[Given data — start]

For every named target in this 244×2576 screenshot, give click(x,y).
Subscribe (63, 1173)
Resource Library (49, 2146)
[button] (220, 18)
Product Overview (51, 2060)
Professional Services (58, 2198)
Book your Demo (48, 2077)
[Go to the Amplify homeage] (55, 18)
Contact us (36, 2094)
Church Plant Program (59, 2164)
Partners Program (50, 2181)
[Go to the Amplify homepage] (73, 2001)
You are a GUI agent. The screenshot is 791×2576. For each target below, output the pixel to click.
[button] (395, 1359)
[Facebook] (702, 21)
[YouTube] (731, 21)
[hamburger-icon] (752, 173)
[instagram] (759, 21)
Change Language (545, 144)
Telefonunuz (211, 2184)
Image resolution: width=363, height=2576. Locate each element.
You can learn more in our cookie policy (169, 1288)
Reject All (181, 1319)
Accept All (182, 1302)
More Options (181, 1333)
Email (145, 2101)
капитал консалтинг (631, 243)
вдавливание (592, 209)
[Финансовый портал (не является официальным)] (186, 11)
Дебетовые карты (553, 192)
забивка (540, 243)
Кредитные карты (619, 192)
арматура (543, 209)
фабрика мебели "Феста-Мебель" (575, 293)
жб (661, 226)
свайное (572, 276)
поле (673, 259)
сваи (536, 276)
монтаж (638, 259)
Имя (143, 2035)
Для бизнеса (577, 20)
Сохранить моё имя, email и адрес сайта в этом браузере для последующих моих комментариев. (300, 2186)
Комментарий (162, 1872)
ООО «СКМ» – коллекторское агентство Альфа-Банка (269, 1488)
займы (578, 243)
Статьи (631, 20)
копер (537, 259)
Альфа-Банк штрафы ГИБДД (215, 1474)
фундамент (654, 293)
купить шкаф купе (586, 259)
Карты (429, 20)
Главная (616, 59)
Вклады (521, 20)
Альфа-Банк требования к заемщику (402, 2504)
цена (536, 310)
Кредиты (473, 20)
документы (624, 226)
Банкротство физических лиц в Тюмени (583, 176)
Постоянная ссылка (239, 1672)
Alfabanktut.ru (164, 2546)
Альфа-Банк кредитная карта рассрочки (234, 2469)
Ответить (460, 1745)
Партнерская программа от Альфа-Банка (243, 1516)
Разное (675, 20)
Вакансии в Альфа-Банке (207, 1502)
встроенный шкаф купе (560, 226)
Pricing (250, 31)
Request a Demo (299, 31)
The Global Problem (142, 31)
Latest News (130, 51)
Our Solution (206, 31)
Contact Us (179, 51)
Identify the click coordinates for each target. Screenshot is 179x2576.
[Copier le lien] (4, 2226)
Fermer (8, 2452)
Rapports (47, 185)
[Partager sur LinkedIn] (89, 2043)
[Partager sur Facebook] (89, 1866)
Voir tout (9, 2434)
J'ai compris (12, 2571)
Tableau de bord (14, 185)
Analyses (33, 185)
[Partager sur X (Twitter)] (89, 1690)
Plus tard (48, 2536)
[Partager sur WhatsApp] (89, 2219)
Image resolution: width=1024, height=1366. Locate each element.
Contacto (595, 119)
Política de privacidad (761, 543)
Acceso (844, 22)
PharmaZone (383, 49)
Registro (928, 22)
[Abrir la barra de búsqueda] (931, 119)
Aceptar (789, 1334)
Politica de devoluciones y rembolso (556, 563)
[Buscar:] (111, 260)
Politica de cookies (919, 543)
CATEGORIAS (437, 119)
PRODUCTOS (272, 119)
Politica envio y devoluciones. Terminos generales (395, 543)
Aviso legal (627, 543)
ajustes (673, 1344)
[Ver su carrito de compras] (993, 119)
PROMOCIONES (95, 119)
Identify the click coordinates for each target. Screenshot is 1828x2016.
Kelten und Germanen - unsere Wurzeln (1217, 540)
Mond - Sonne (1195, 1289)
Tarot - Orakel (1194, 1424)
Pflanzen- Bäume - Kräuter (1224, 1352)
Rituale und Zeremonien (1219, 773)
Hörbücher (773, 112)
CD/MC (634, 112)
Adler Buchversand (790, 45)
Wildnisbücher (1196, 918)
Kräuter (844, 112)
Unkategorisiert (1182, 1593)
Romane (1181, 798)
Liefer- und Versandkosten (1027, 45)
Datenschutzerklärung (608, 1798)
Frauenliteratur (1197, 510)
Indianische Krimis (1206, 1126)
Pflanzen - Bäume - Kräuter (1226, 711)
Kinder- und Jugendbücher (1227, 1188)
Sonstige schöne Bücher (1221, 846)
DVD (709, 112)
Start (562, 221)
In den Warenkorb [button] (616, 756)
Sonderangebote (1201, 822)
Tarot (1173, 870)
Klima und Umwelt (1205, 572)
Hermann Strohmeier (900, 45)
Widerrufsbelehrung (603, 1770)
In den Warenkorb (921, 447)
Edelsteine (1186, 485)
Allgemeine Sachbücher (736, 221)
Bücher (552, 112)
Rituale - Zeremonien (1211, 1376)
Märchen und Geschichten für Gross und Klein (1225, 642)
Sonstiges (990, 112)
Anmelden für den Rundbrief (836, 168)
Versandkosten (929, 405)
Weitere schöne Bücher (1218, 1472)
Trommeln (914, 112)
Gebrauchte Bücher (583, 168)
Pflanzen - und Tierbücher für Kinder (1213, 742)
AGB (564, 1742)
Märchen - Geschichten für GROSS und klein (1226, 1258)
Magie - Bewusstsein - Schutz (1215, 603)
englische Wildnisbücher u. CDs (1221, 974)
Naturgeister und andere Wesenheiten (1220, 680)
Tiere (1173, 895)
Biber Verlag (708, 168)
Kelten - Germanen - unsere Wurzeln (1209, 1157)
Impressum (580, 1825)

[Given data — finish]

• Problem to work on:
Write out exactly the lines above from the line with "Альфа-Банк требования к заемщику (402, 2504)" through the line with "встроенный шкаф купе (560, 226)", both of them included, and leave out all other lines.

• Solution for this exercise:
Альфа-Банк требования к заемщику (402, 2504)
цена (536, 310)
Кредиты (473, 20)
документы (624, 226)
Банкротство физических лиц в Тюмени (583, 176)
Постоянная ссылка (239, 1672)
Alfabanktut.ru (164, 2546)
Альфа-Банк кредитная карта рассрочки (234, 2469)
Ответить (460, 1745)
Партнерская программа от Альфа-Банка (243, 1516)
Разное (675, 20)
Вакансии в Альфа-Банке (207, 1502)
встроенный шкаф купе (560, 226)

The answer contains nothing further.